There is a story of a village in a developing country in Africa that experienced a major catastrophe, and the Red Cross provided Western Psychologists to help heal trauma. After a few days, the psychologists were kicked out of the village. The villagers said that their Western methods were not helping. The psychologists were told:
- We heal in community
- We heal through dance
- We heal outside
- We heal together
Your way has us inside a dark room, discussing our issues in isolation, and providing major antidepressants to alleviate the pain. That is not helpful.
Community actualization is about embracing WE over ME. Choosing to have the community help carry the burden so we don’t feel alone. That is another way of dismantling hierarchy, but recognizing someone’s suffering is all our suffering.
Embrace Your Fears: We, Not Me
Sara Surani @sarasurani & I run a workshop about Embracing Your Fears from a place of We, Not Me. We realized that fear…
From Karen Lincoln Michel’s article, Maslow’s hierarchy connected to Blackfoot beliefs, Cultural Perpetuity means “breath of life.”
“We have been given the ancestors’ teachings and the feelings and the spirit. We can do a couple of things with that. We can say that what we know is inadequate and that we’re not Indian enough, and that we don’t know enough about it, or we don’t want to pass it on. And we hold our breath, and our people stop. Or you can nourish that breath. You can breathe in even deeper the knowledge of others and understand it at a deep level and then breathe it forward. That’s the breath of life,” — Cindy Blackstock
Cindy went on to say:
First Nations often consider their actions in terms of the impacts of the “seven generations.” This means that one’s actions are informed by the experience of the past seven generations and by considering the consequences for the seven generations to follow.

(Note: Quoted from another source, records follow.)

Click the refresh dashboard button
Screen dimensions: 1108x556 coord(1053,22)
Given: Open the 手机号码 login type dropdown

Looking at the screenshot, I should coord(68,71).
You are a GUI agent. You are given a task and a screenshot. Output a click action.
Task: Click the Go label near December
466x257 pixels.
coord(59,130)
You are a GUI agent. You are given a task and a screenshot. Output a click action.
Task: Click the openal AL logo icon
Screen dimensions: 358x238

Based on this idea, your individual life, the 70–100 years you live, is insignificant. At the same time, you are the crucial link, the breath of life, that chooses what to pass on to future generations, from historical trauma to lessons learned. That makes you so vital to the larger picture. You are one vital block that helps build the cathedral.
I speak about this cathedral effect as would you want to help build a cathedral if you couldn’t see it completed. Nowadays, everyone wants to build their own and see the results in their lifetime.

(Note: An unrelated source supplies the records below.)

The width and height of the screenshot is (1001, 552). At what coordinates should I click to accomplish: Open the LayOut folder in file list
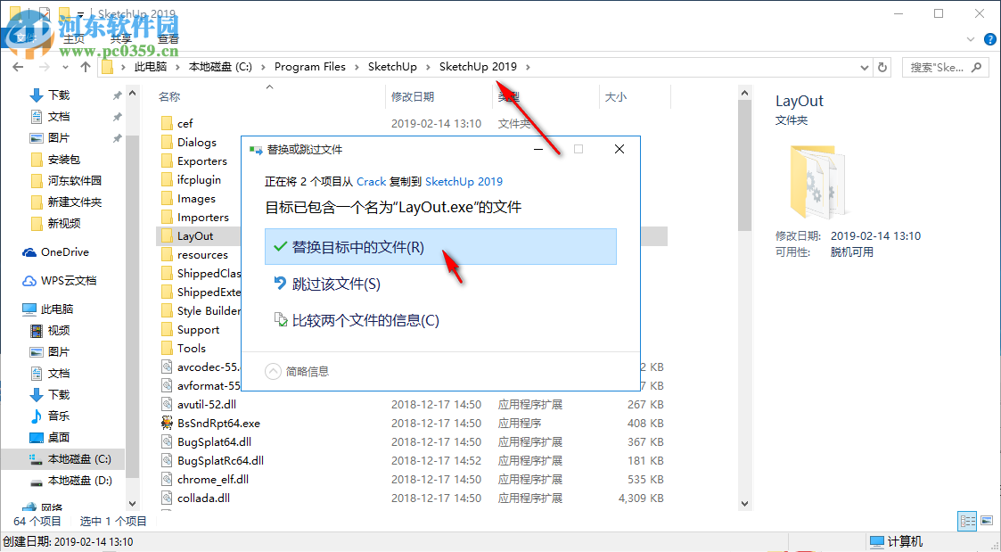coord(195,235)
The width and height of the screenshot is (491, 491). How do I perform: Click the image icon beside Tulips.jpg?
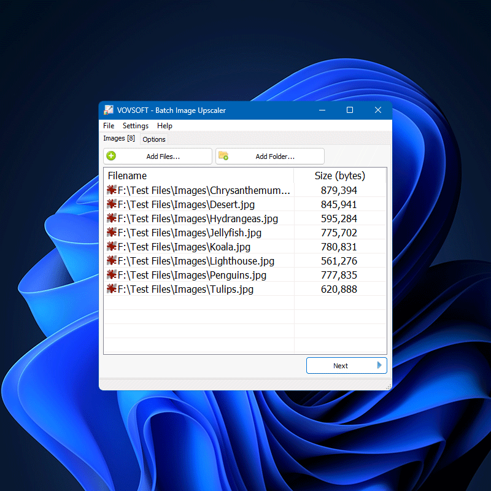pos(112,289)
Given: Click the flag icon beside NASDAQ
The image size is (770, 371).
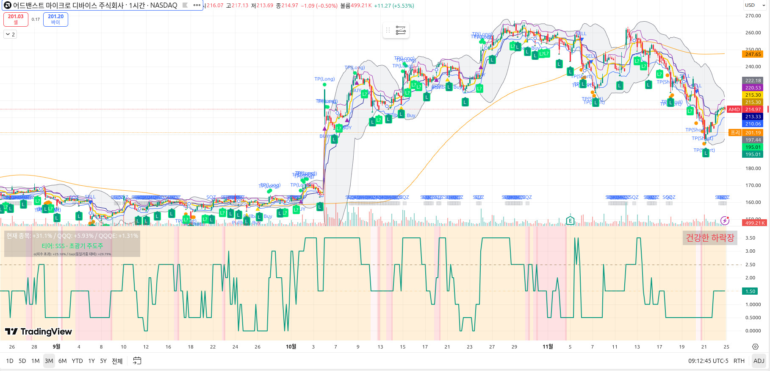Looking at the screenshot, I should pyautogui.click(x=185, y=6).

What if you could build something even more special, being apart of something much bigger than yourself, but you don’t get to see its completion? Would you do it?
Positive Psychology's main motto is “other people matter.”

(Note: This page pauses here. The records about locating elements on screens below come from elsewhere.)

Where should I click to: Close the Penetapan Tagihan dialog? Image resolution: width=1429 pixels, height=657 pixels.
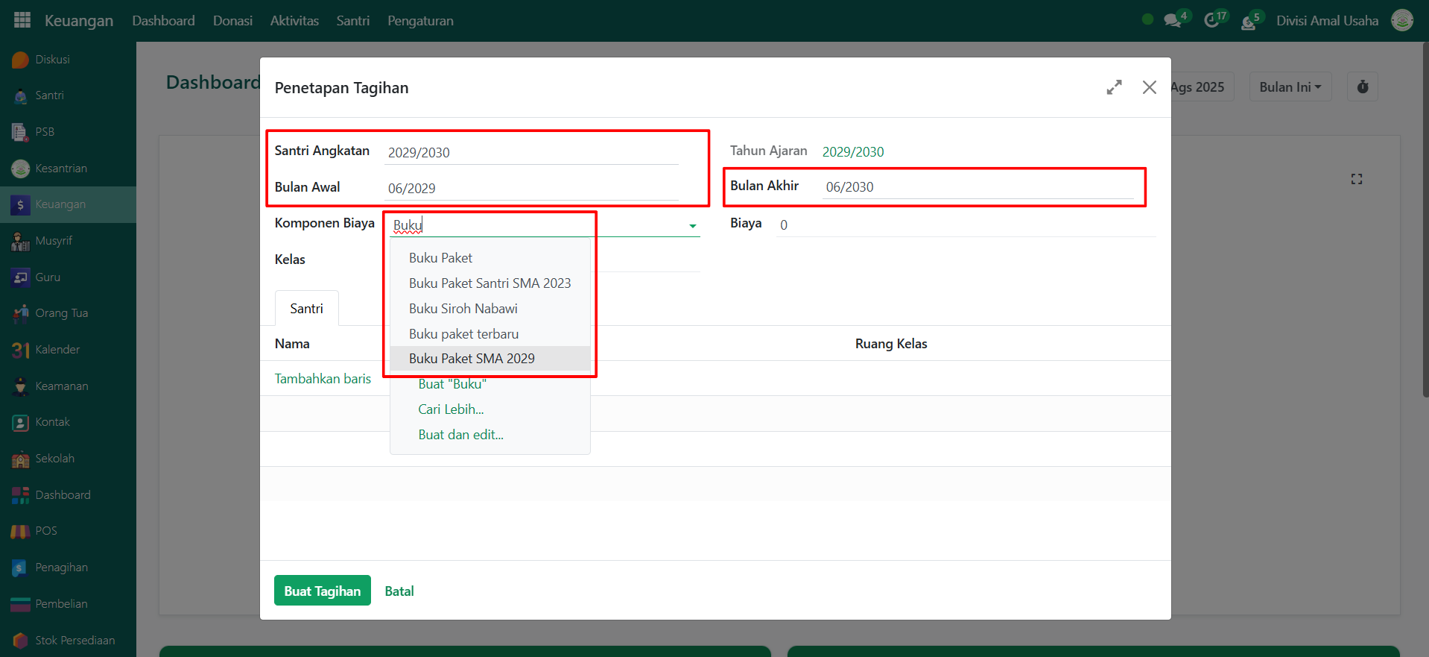[x=1149, y=87]

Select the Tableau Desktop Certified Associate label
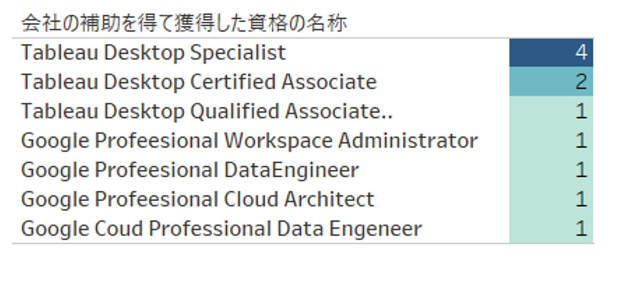coord(199,82)
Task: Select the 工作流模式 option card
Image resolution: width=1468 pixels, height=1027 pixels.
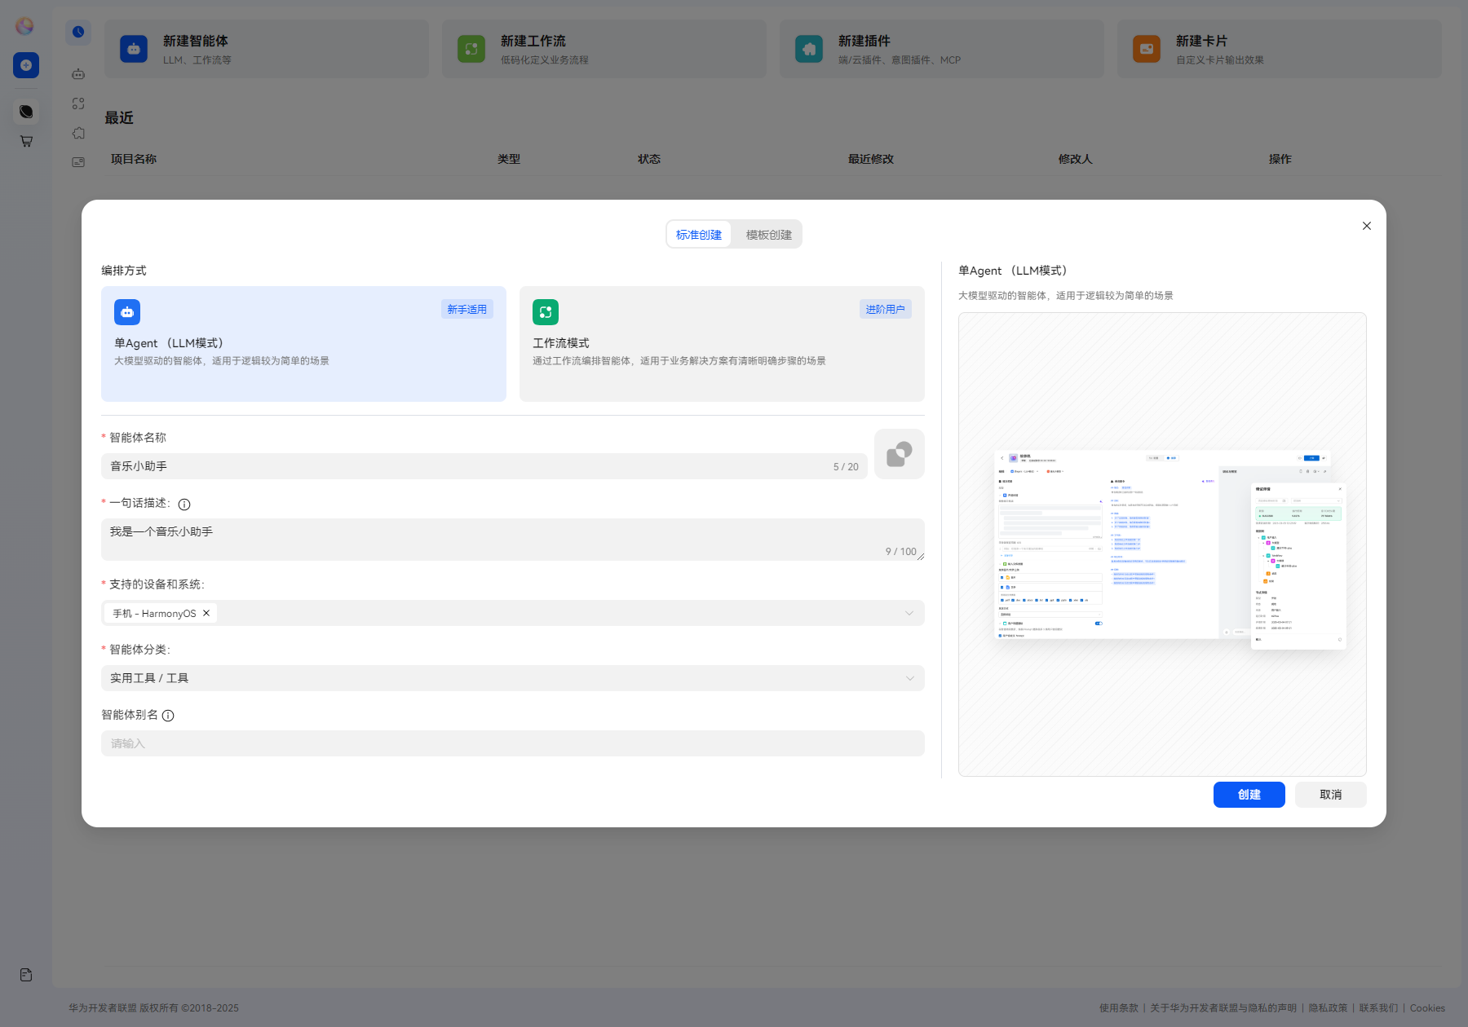Action: [722, 344]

Improv's main goal is to “make your partner look great.” That is why their play is Yes And…instead of No…But.
We have significant issues to solve in the next two decades. From climate change to out-of-control gun violence to mending our current political divide. Hierarchies are designed to keep us apart from having the difficult conversations necessary to start to heal the division between us.
When we come from a place of play and de-platform a unitary/singular form of success, we can break down the egoic outer self and instead, connect with each other’s inner child.
We are so scared of failing that we don’t even try right now. Ironically, we need to be failing more and choosing to quit less.
We must recognize that we have been dealing with a collective trauma, especially these last few years.
The essence of trauma is fragmentation. Where there is rupture, the impact on trauma is avoidance. That is what is happening now, as we avoid one another. To repair this, we must be fully present. We must be willing to try, fail, experiment, and simply play.
We are just like those soldiers on that Christmas battlefield. We want to connect. We want this battle to be over. We want a different scenario to exist, but we don’t have any clue how to get out of the muck to get there.
But all it takes is one person… one person looking for attunement through play, and whoever responds to this in kind. That is when we begin to dismantle the hierarchy concept because we are no longer trying to win.
We are finally willing to put down our weapons of divisiveness and hierarchy because we recognize we are the same.